Véhicules à l’Assemblée nationale : un bulletin de santé après les funérailles

Les Sénégalais connaîtront toute la vérité au sujet de l’acquisition des véhicules par l’Assemblée nationale. L’Assurance est de son président El Hadji Malick Ndiaye. Tout le processus sera expliqué à savoir les prix, le fournisseur… Pour que tout soit clair, El Malick est même prêt à organiser un point de presse avec la commission des marchés et la questure de l’Assemblée. Mais tout cela se fera après la clôture du marché. Autrement dit, le bulletin de santé sera révélé après les funérailles de ce dossier.

Une question se pose alors : à quoi bon donner les informations aux députés et aux Sénégalais si tout est déjà fait ? Dans une gestion collégiale et transparente, les Sénégalais, ceux qui les représentent en particulier, doivent disposer de toutes les informations, étape après étape. Rappelons que 76 véhicules sont déjà livrés, soit environ la moitié du marché. Or, à ce jour, les députés ne sont informés ni sur le montant, ni sur le fournisseur, encore moins les autres informations utiles de ce dossier.

Pour toutes excuses, El Malick Ndiaye demande à Thierno Alassane Sall de privilégier les canaux internes et officiels du parlement. C’est le moment de rappeler à El Malick que c’est à lui qu’il appartient de communiquer ces informations à ses collègues au moment opportun. Dans un souci de transparence, il n’a pas à attendre qu’un député fasse la demande pour disposer des bonnes informations. Cette démarche est en totale rupture avec les engagements de Pastef.

D’ailleurs, à quoi bon de communiquer les détails après l’exécution du marché. Ce timing veut dire que ses collègues n’ont pas leur mot à dire dans cette gestion, encore moins les Sénégalais. L’Assemblée nationale est le lieu où la politique du chef de l’État est débattue. En dépit de sa toute-puissance, le président de la République soumet ses décisions à la représentation parlementaire. Toutes les questions sont débattues avant adoption, à quelques exceptions. Pourquoi alors le président de l’Assemblée devrait se soustraire de l’appréciation de ses collègues.

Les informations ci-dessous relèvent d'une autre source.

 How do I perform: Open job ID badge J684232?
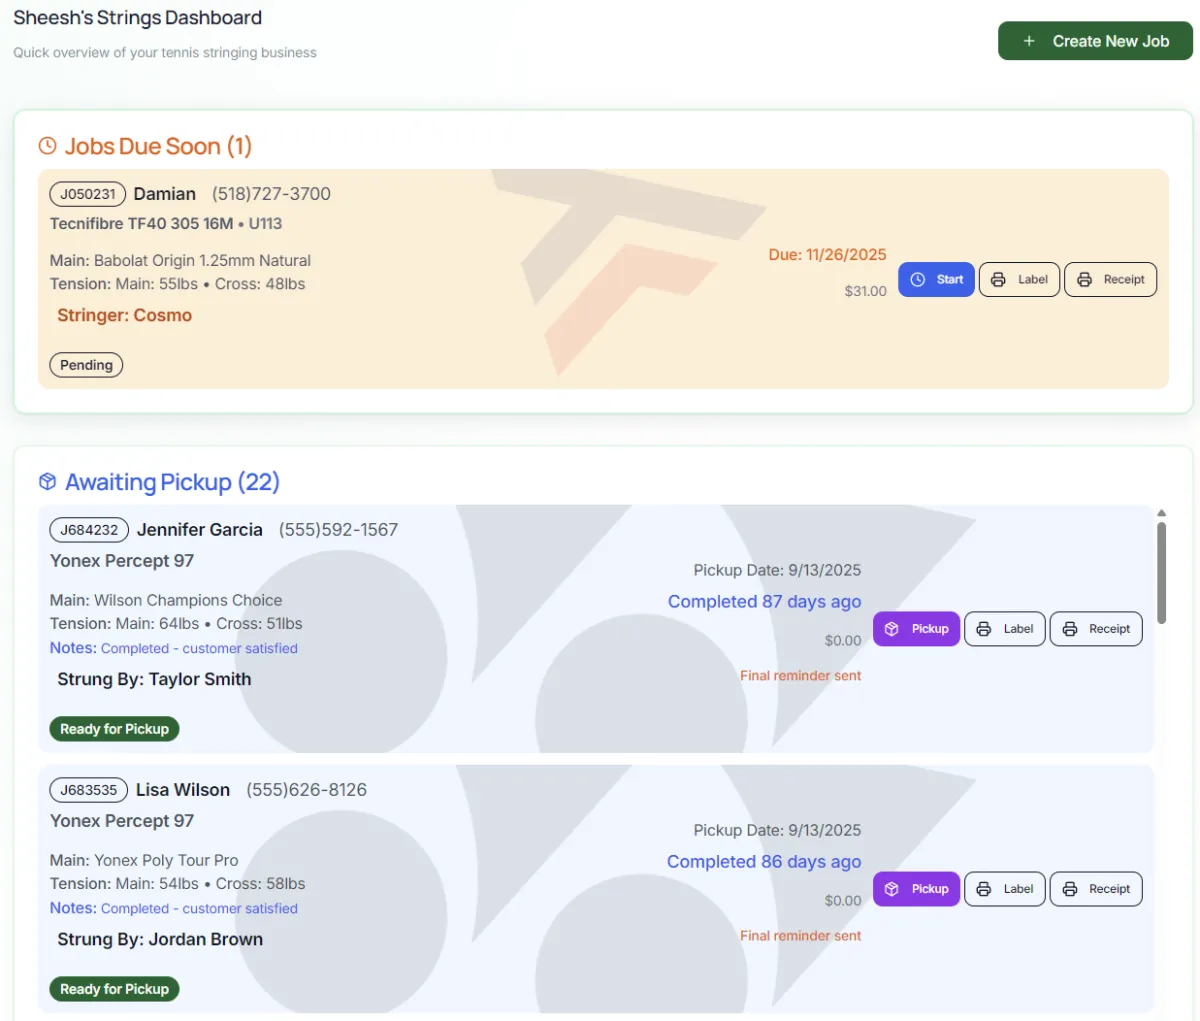(89, 530)

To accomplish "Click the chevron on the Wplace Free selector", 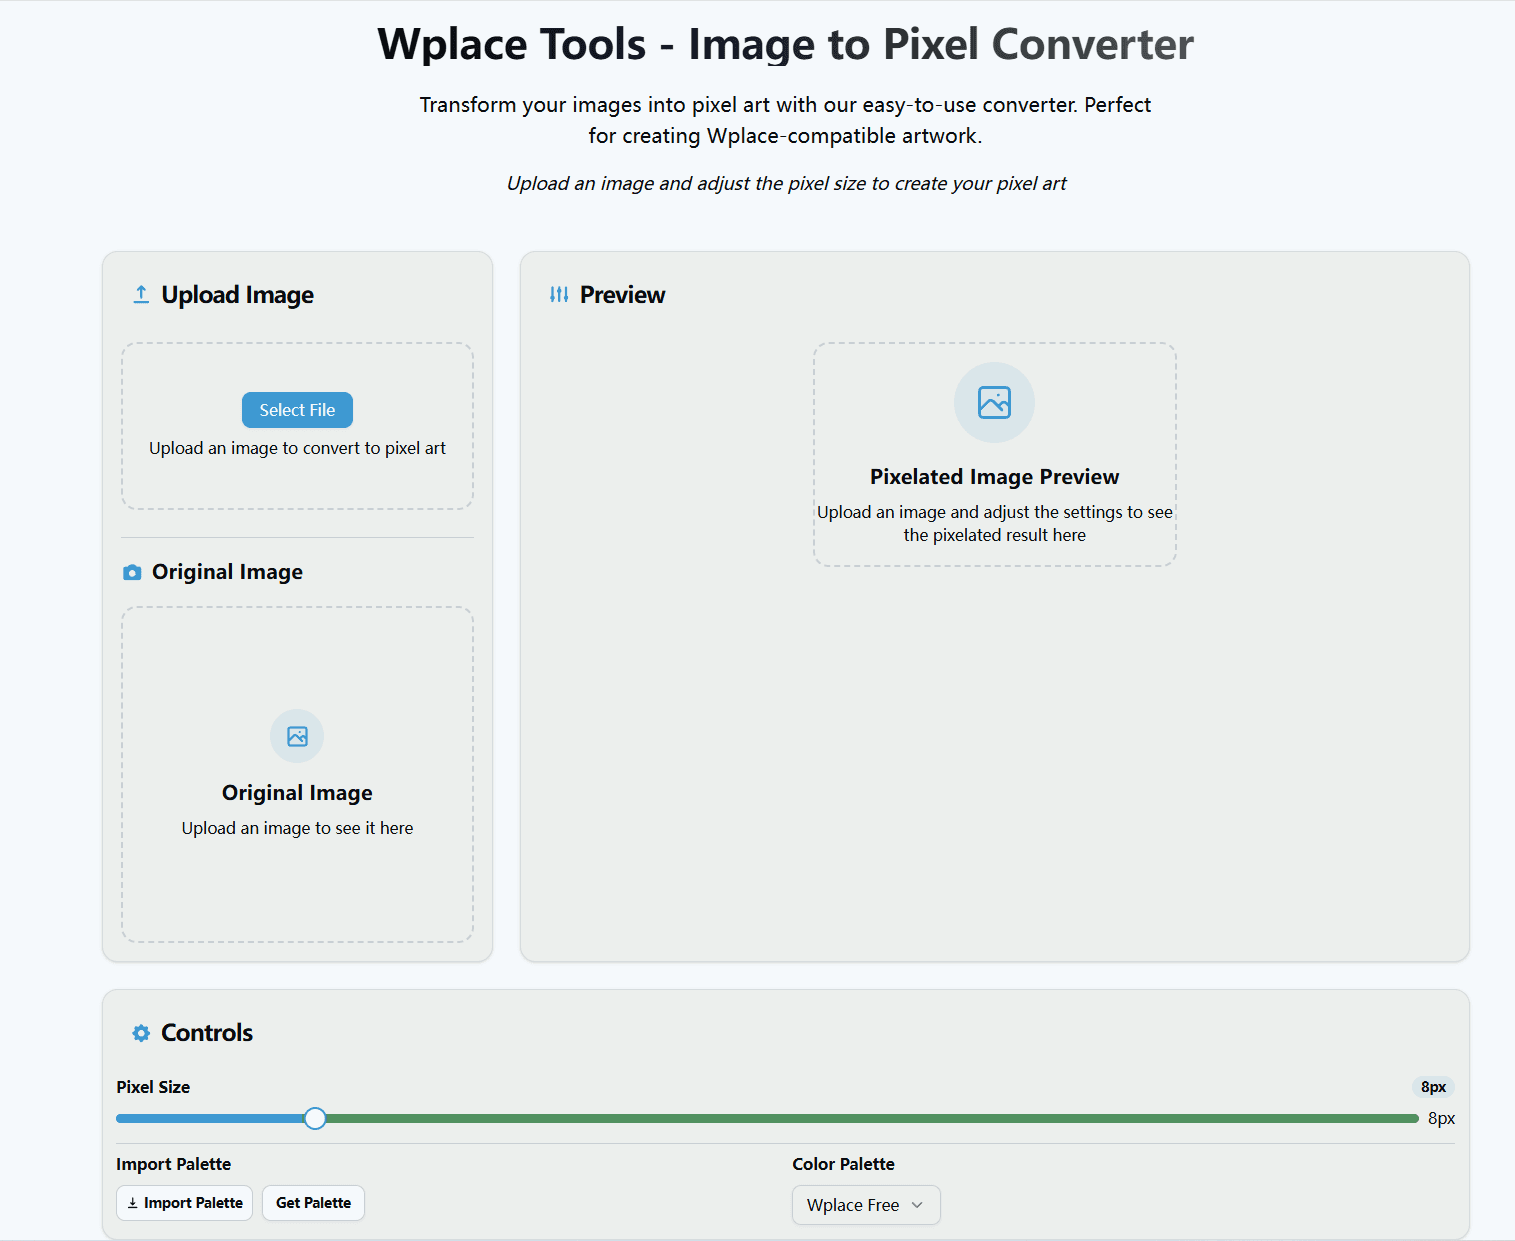I will coord(919,1205).
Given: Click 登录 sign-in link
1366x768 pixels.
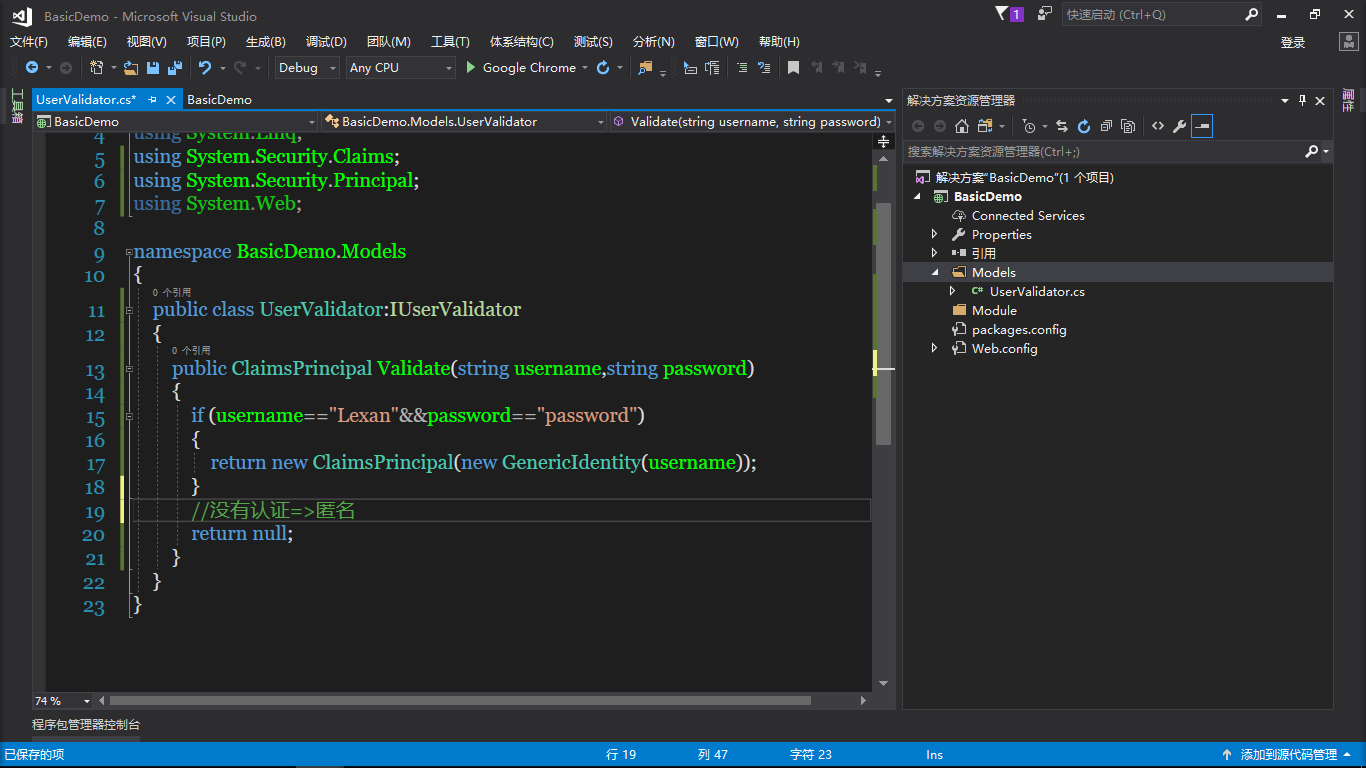Looking at the screenshot, I should point(1293,42).
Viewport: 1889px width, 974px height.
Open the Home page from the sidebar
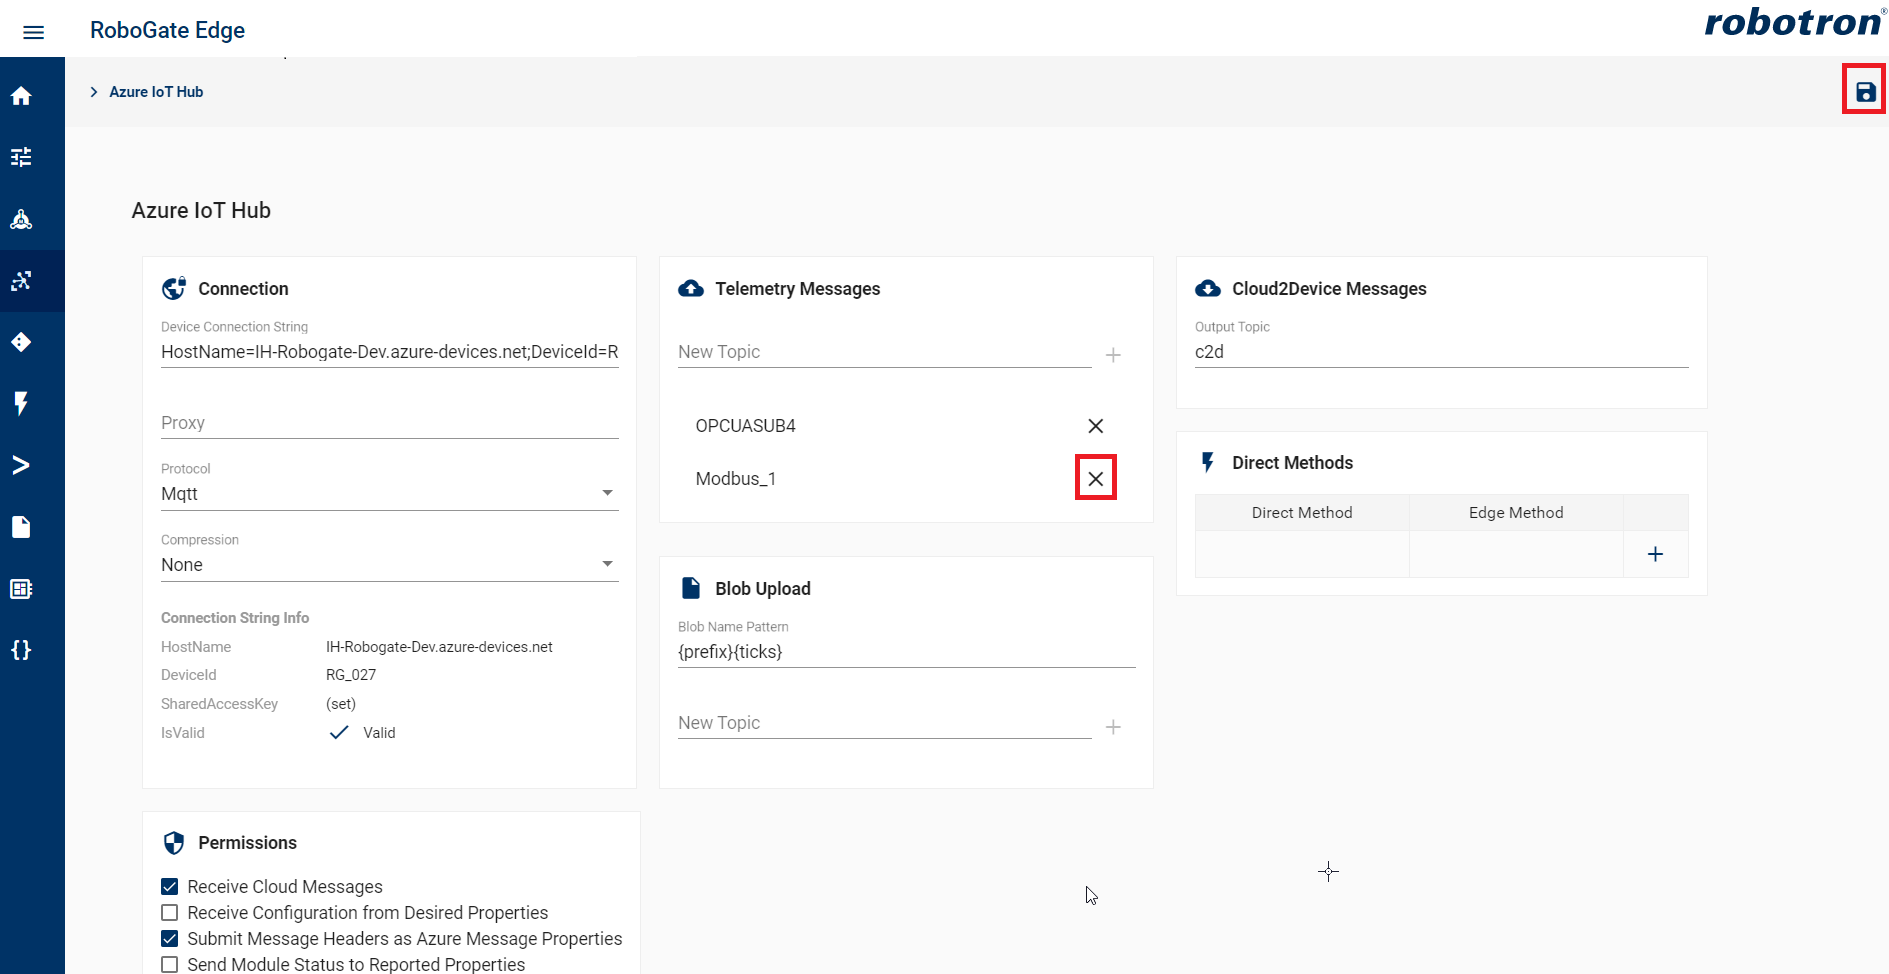click(21, 95)
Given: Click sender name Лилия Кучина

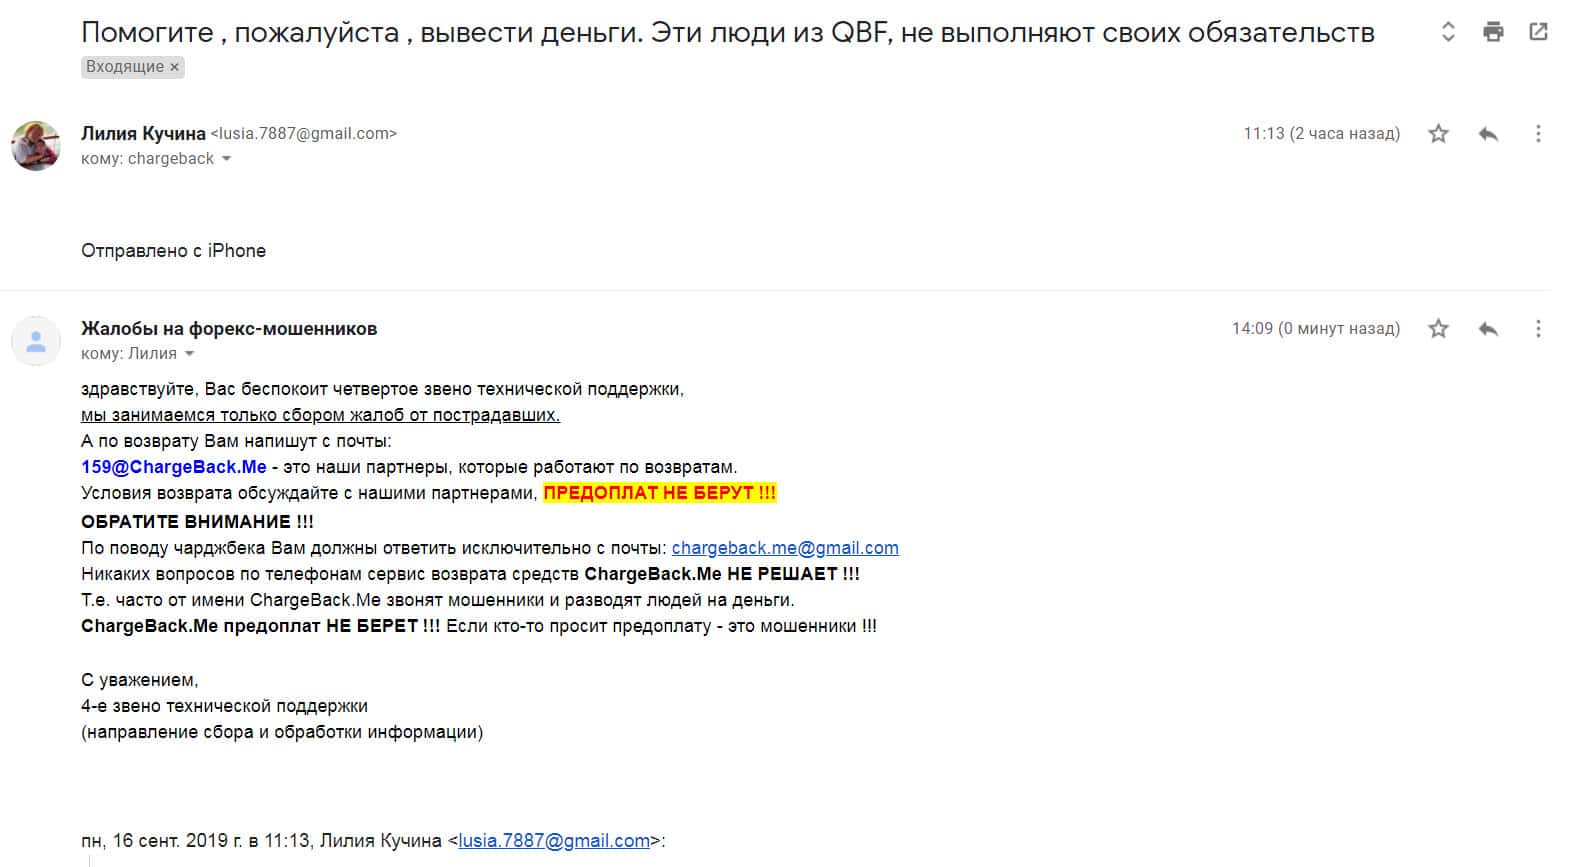Looking at the screenshot, I should point(143,134).
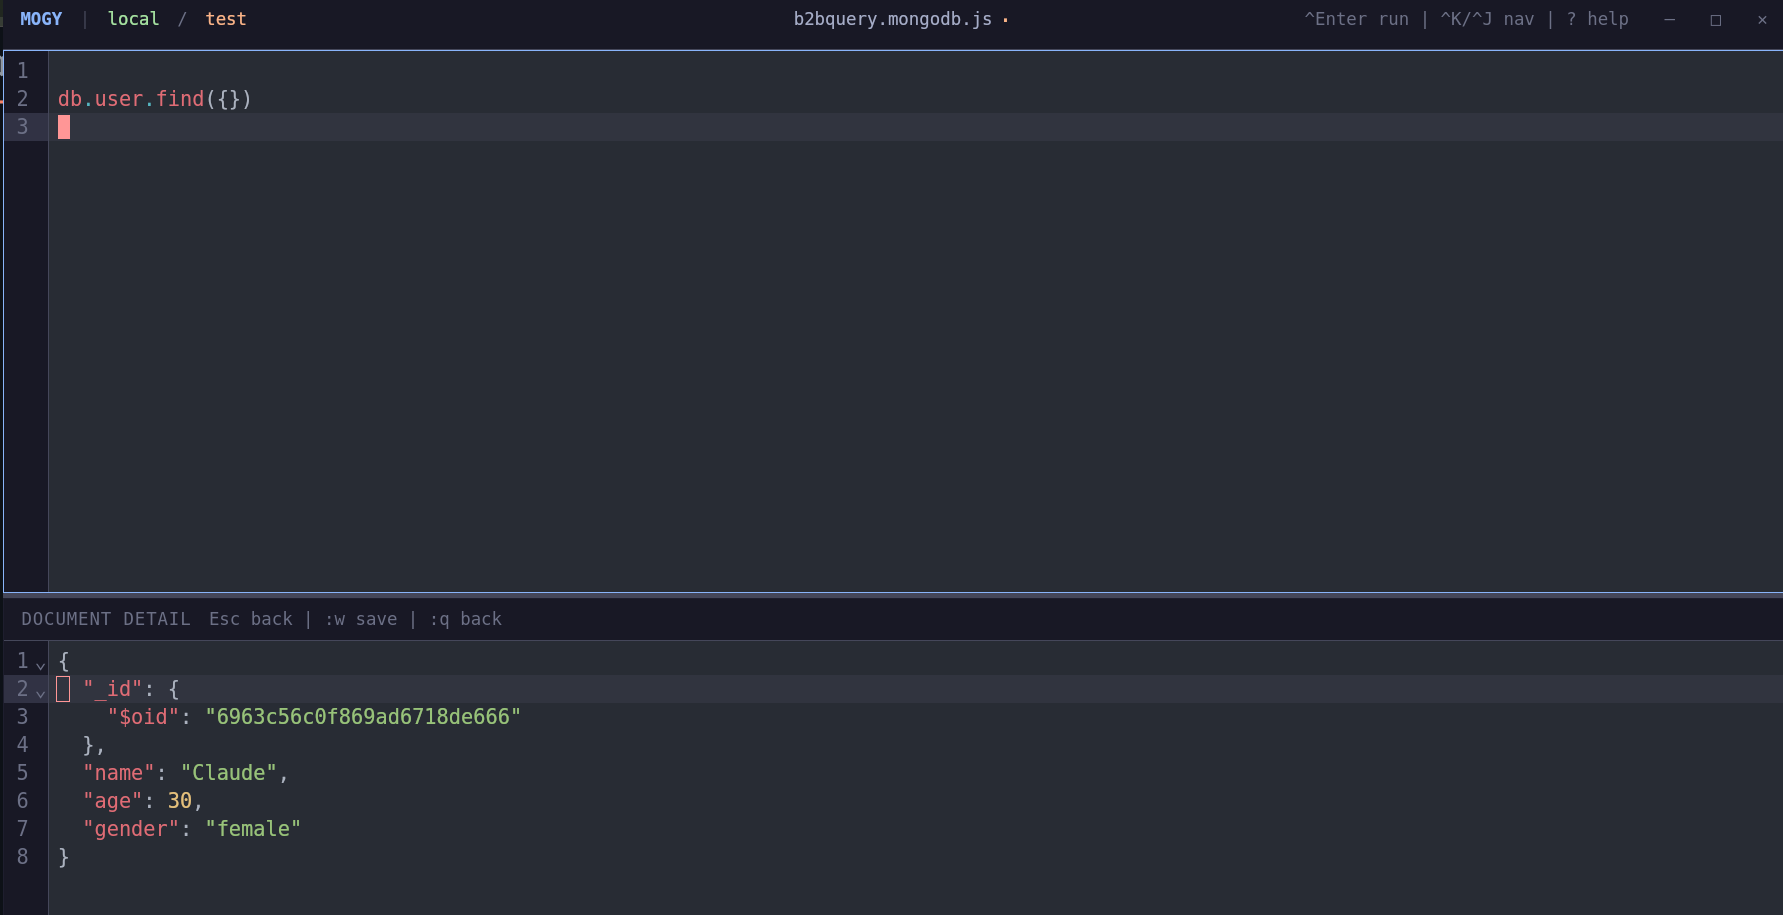Click the "^K/^J nav" shortcut hint

[1487, 18]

Ce marché de véhicules devait faire l’objet de discussions avant validation. A défaut de consensus, que la majorité l’emporte. C’est la démocratie. Mais au moins, ce débat aurait eu le mérite de révéler le prix unitaire d’un véhicule, le nombre exact, le fournisseur, les conditions de cession aux députés. Car, au-delà des points d’attention comme le prix et le fournisseur, il y a des questions non moins importantes : qui assure l’entretien, le député ou l’Assemblée, à quelle condition ? pour quel budget annuel ?

La question de fonds ici consiste à dire que l’Assemblée nationale doit arrêter de fonctionner comme l’armée où presque tout est tabou. C’est l’institution qui contrôle l’action de l’Exécutif ; elle doit faire preuve d’un minimum de transparence. S’il faut changer les textes, c’est le moment, car les députés ont plusieurs fois été convoqués pour moins que cela. Cette rupture tant promise commence par la remise en cause de certaines pratiques. Il ne s’agit pas uniquement d’invoquer sa bonne volonté pour dire que l’Assemblée nationale a passé un marché alors que rien ne l’y oblige. Il faut plutôt légiférer dans le sens de la transparence.

El Malick Ndiaye n’est pas accusé que par l’opposition, une députée de son propre camp dénonce sa gestion. C’est peut-être le moment pour lui de revoir sa copie. Le peuple a besoin d’un diagnostic pour un vivant, pas pour une dépouille.